Bütün bu stres ve bunalım bazılarının dediği gibi değil Kutluğ Ataman’a yaramak tam aksine hak ettiği ödüllerin yarısını bile almamasına neden oldu. Kendine sinemacı diyen biri nasıl iyi bir filmin ödüllendirilmesinden rahatsızlık duyar? Bir çok arkadaşın Ataman’ın aldığı ödülden sonra “Evet Kuzu iyi bir film ama Kutluğ Ataman keşke ödülü almasaydı” tarzında tweetlerini okudum. Yapmayın arkadaşlar.

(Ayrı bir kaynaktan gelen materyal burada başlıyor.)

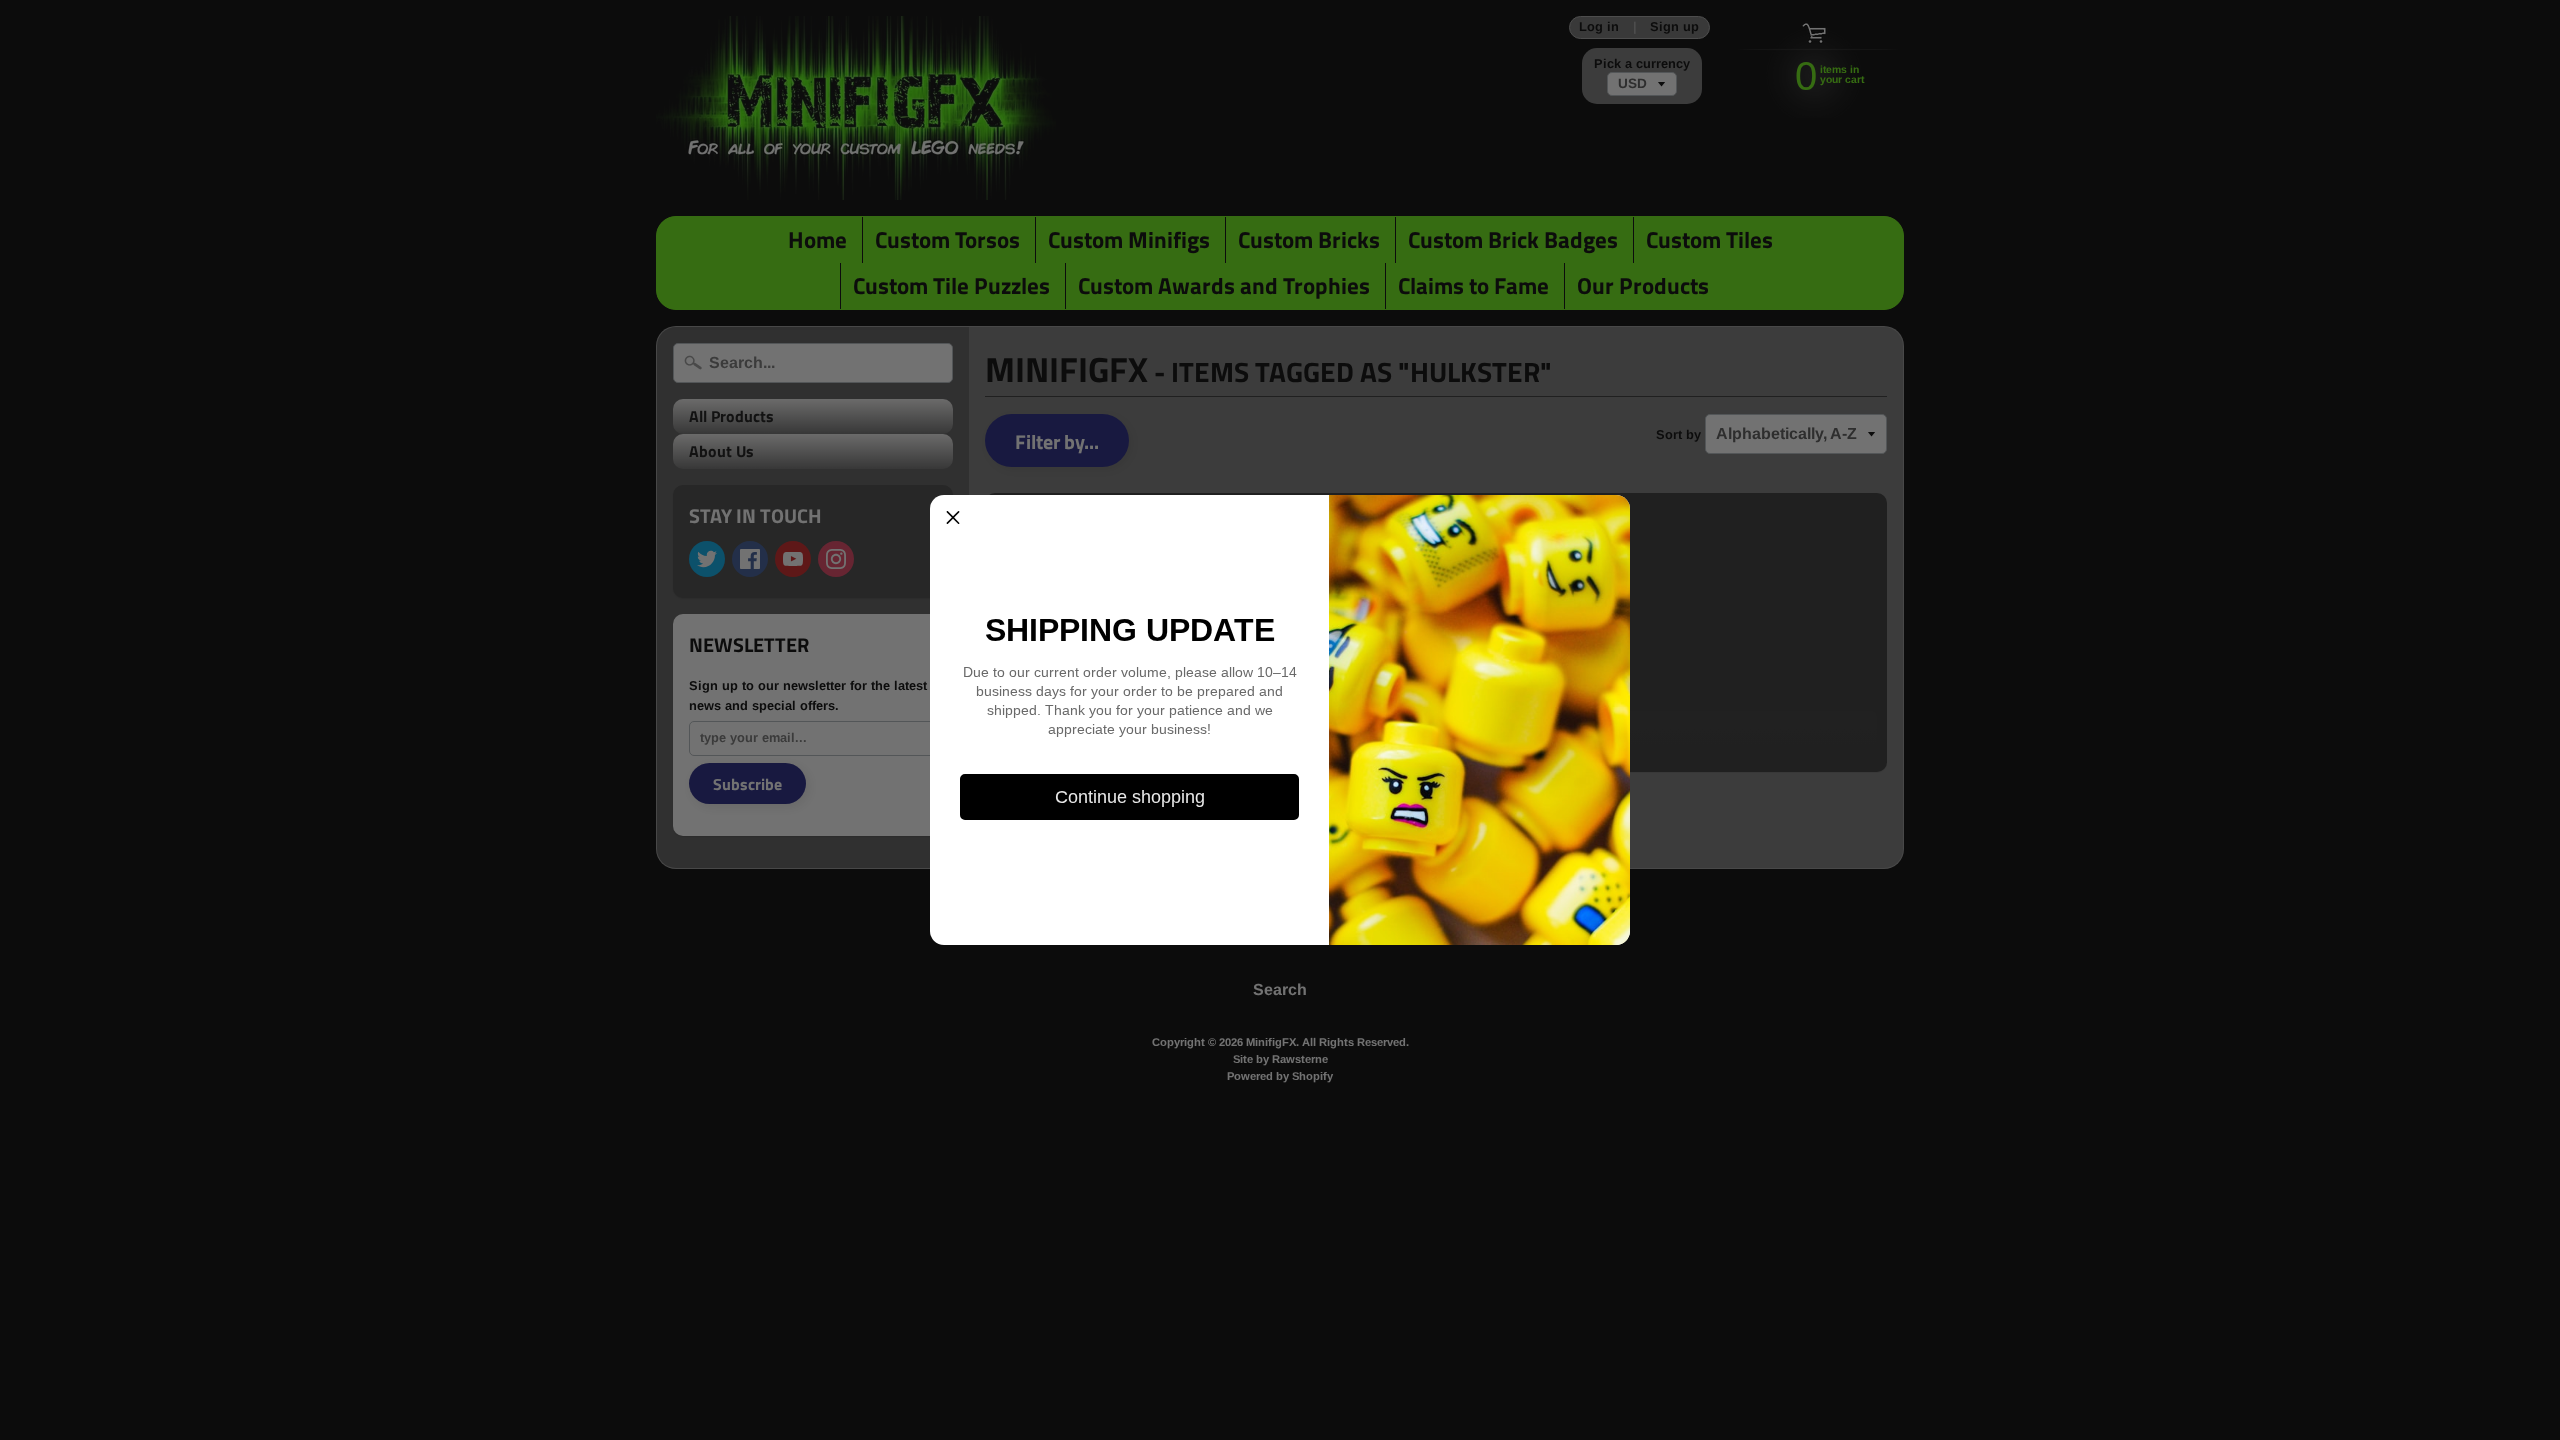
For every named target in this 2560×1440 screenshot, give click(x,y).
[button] (953, 518)
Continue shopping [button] (1130, 797)
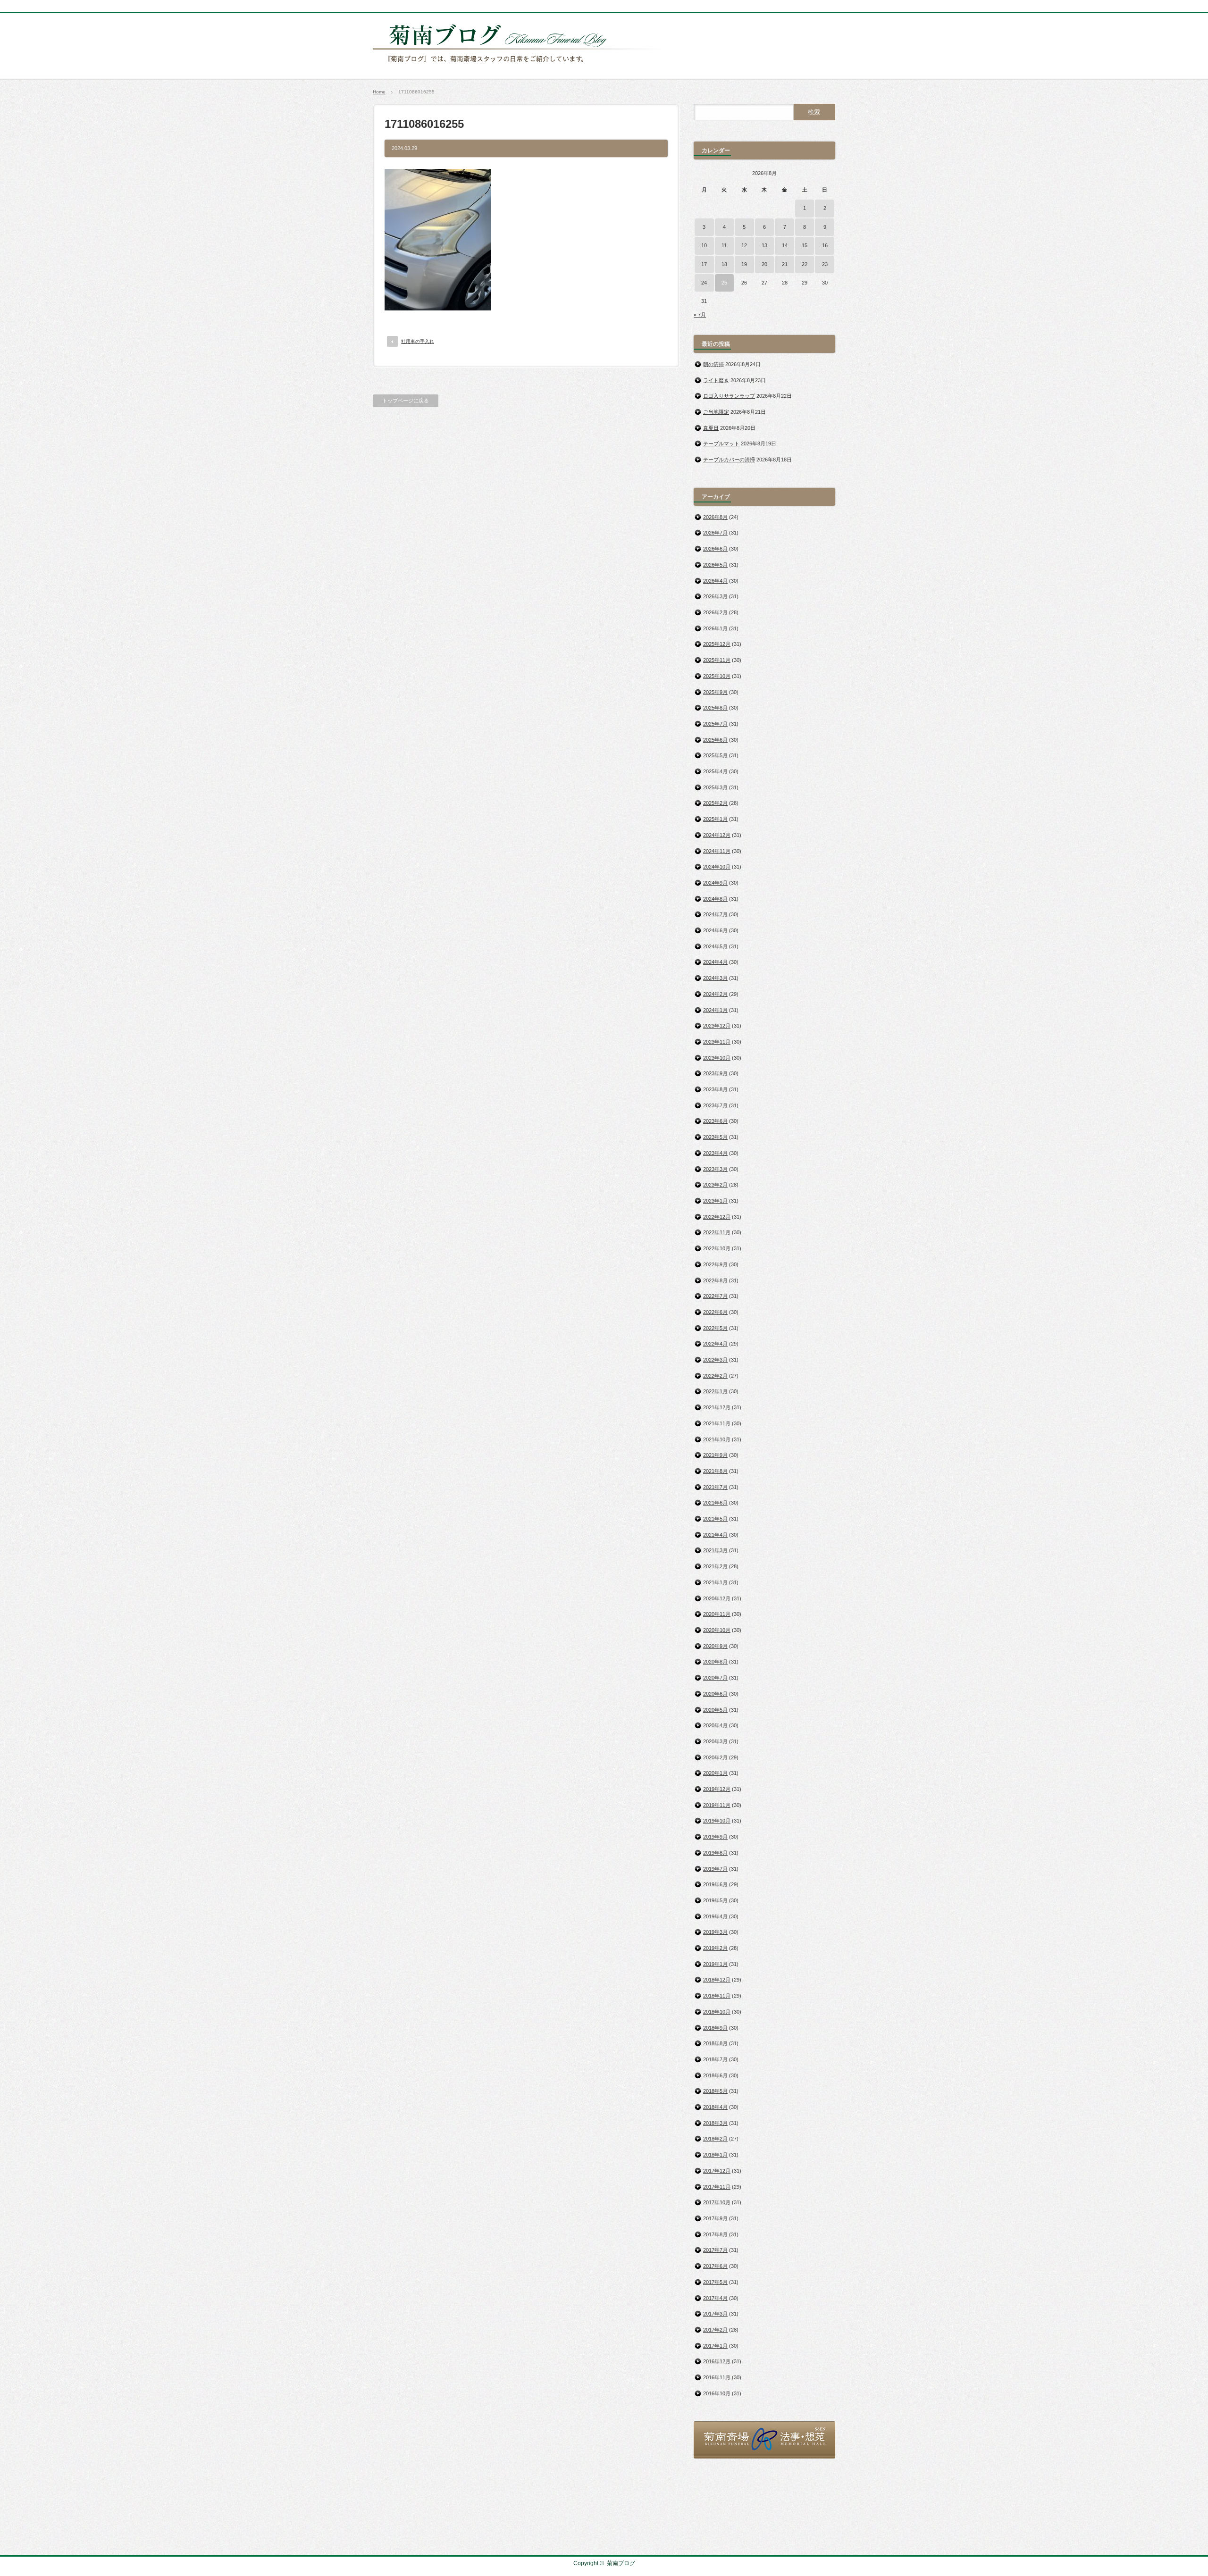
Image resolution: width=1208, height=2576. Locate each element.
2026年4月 (715, 581)
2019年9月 (715, 1837)
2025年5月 (715, 755)
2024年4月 (715, 962)
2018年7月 (715, 2059)
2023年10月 (716, 1058)
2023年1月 (715, 1201)
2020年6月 (715, 1694)
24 (704, 282)
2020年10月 (716, 1630)
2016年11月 (716, 2377)
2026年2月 (715, 612)
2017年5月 (715, 2282)
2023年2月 (715, 1185)
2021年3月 (715, 1550)
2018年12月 (716, 1979)
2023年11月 (716, 1042)
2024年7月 (715, 914)
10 (704, 245)
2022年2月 (715, 1376)
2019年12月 (716, 1789)
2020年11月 (716, 1614)
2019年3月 (715, 1932)
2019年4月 (715, 1916)
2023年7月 (715, 1105)
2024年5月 (715, 946)
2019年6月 (715, 1884)
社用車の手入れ (417, 341)
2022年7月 (715, 1296)
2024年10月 (716, 867)
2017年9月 (715, 2218)
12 (744, 245)
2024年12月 (716, 835)
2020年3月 (715, 1741)
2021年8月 (715, 1471)
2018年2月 (715, 2138)
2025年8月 (715, 708)
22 (804, 264)
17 (704, 264)
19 (744, 264)
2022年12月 (716, 1217)
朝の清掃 (713, 364)
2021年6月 (715, 1502)
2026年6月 (715, 549)
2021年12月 (716, 1407)
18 (724, 264)
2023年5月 (715, 1137)
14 (785, 245)
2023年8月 (715, 1089)
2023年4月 (715, 1153)
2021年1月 (715, 1582)
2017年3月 (715, 2314)
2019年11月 (716, 1805)
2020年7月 (715, 1678)
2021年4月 (715, 1535)
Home (379, 91)
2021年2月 (715, 1566)
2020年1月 (715, 1773)
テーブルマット (721, 443)
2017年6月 (715, 2266)
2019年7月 (715, 1869)
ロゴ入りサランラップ (729, 396)
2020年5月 (715, 1710)
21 (785, 264)
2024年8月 (715, 899)
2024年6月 (715, 930)
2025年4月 (715, 771)
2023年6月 (715, 1121)
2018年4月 (715, 2107)
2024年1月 (715, 1010)
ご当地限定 (716, 412)
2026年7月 (715, 532)
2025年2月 (715, 803)
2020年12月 (716, 1598)
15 (804, 245)
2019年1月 (715, 1964)
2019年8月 (715, 1853)
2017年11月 (716, 2187)
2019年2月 (715, 1948)
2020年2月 (715, 1757)
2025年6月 (715, 740)
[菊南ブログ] (522, 67)
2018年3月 (715, 2123)
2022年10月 (716, 1248)
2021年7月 (715, 1487)
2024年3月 (715, 978)
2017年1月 (715, 2346)
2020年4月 (715, 1725)
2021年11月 (716, 1423)
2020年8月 (715, 1661)
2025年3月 (715, 787)
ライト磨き (716, 380)
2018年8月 (715, 2043)
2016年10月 (716, 2393)
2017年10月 (716, 2202)
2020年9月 (715, 1646)
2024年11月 (716, 851)
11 (724, 245)
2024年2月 (715, 994)
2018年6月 (715, 2075)
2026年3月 (715, 596)
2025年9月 (715, 692)
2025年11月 (716, 660)
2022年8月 (715, 1280)
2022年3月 (715, 1360)
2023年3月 (715, 1169)
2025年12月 (716, 644)
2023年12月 (716, 1026)
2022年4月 (715, 1344)
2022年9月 (715, 1264)
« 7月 (700, 315)
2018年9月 (715, 2028)
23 (825, 264)
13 (764, 245)
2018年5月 (715, 2091)
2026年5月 (715, 565)
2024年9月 (715, 883)
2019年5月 (715, 1900)
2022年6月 (715, 1312)
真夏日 (711, 428)
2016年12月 (716, 2361)
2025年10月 (716, 676)
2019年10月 (716, 1820)
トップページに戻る (405, 400)
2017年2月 (715, 2330)
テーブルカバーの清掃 (729, 459)
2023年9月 (715, 1073)
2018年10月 (716, 2012)
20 (764, 264)
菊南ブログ (621, 2563)
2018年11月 (716, 1996)
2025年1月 (715, 819)
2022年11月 (716, 1232)
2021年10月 (716, 1439)
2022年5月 (715, 1328)
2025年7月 (715, 724)
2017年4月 (715, 2298)
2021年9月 (715, 1455)
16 (825, 245)
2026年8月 (715, 517)
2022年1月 (715, 1391)
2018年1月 (715, 2155)
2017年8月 (715, 2234)
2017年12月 (716, 2171)
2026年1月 (715, 628)
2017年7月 (715, 2250)
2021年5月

Siz sinemacı mısınız politikacı mı? Hadi ideolojik bakıyorsunuz diyelim. O noktada da filmin mesajını reddedebilirsiniz. Hatta yönetmene taş atabilirsiniz. Öyle bir durum da yok ortada. Filmin mesajını ideolojik duruşunu da reddetmiyorsunuz ama yönetmen Kutluğ Ataman’ı ötekileştiriyorsunuz. Son olarak Vecdi Sayar’ın “AKP’nin Kuzusu ödülleri topluyor”, Barbaros Altuğ’un ise “Sanat sahici sanatçının ise değeri var” açıklamalarına birşeyler söylemeliyim. Yıllarca demokrat olduğunu söyleyen ve benim de içten inandığım Sayar’ın bu söylemi İstanbul Film Festivali’nin kurucularından olan bir isme hiç yakışmadı. Hatta ayıp oldu. Altuğ’a ise soruyorum kim karar verecek sahici sanatçıya? Sansüre hayır ama toplumsal lince evet diyemezsiniz. Yoksa en büyük sansürcü siz olursunuz.

Not: Altın portakal için yazacağım yazının başlığı yarışan 12 filmin dördünün komedi olması sebeyle “Gülen Portakal” olacaktı. Ama geldiğimiz noktada gülünecek birşey kalmadı.